Work to be completed: Going from the line that contains "Task: Pan the graph right with the arrow" through the last line of the records, set down each line again exactly, both included, with pictures left out.

----- Input data -----

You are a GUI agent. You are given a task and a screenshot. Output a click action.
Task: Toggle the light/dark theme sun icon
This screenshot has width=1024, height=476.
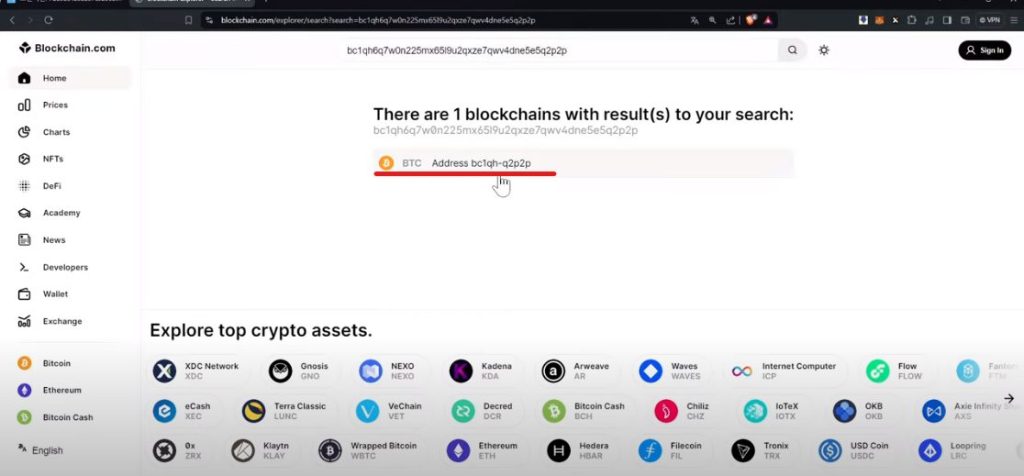pos(824,50)
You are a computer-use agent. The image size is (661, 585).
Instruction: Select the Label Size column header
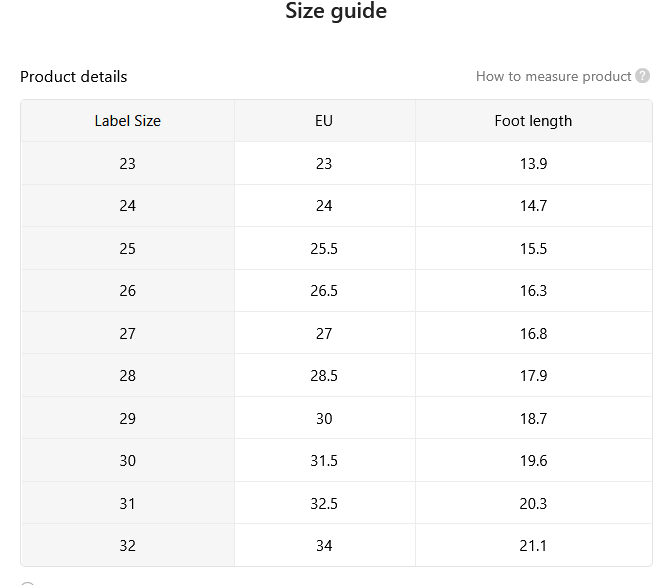[x=128, y=121]
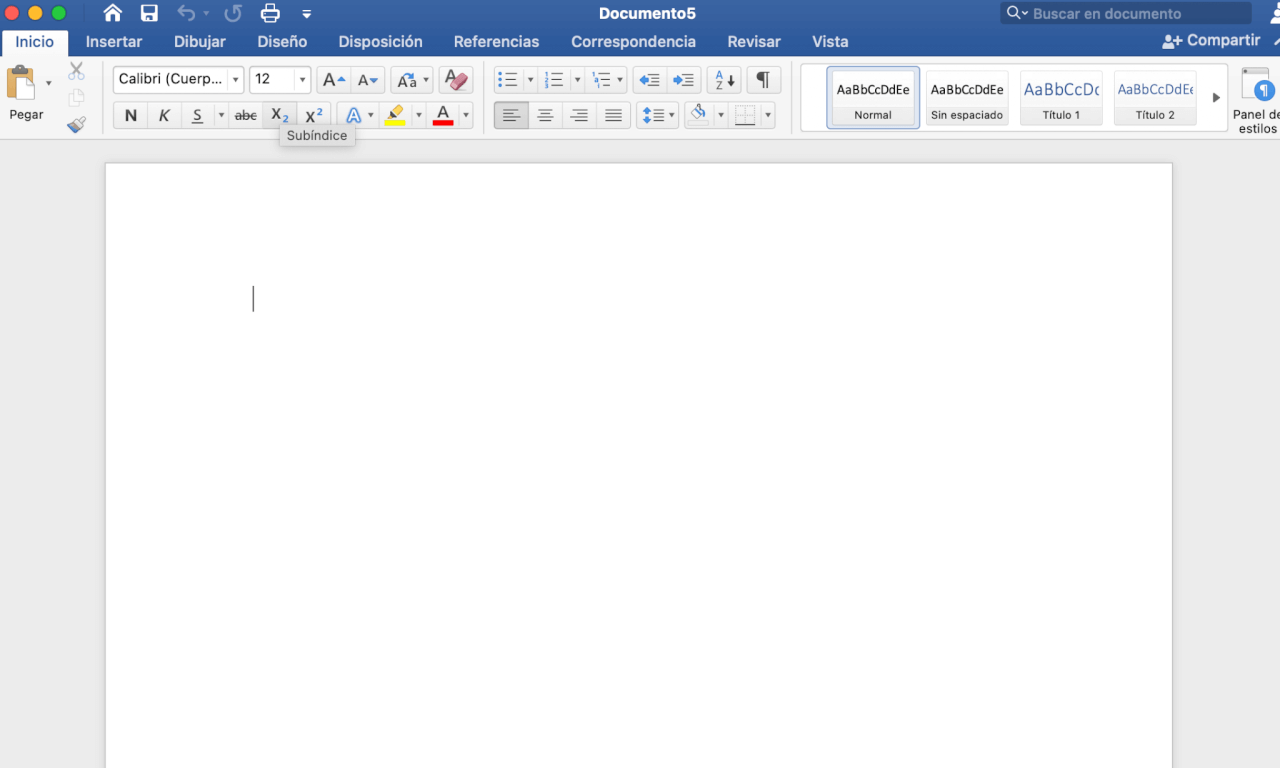This screenshot has width=1280, height=768.
Task: Click the Compartir share button
Action: 1211,41
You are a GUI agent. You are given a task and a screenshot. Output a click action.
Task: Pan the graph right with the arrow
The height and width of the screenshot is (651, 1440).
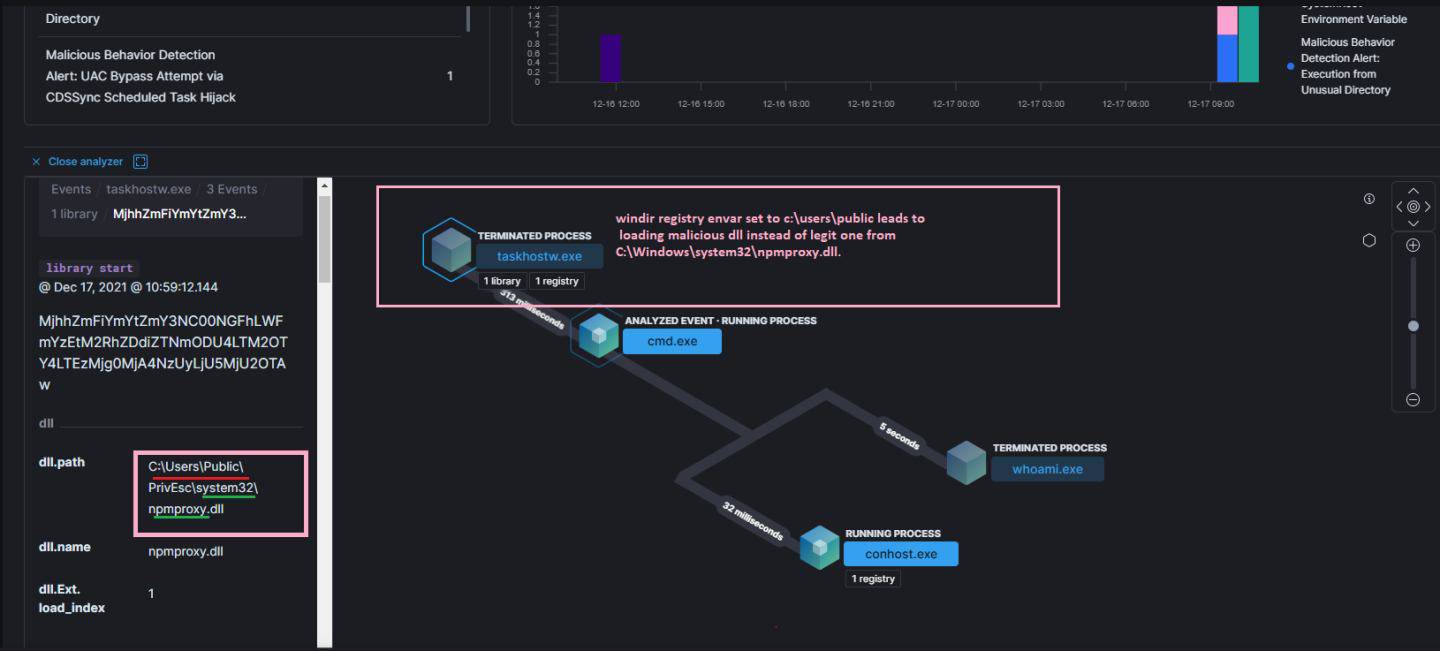click(1428, 207)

-----

Answer for this exercise:
Task: Pan the graph right with the arrow
The height and width of the screenshot is (651, 1440).
click(1428, 207)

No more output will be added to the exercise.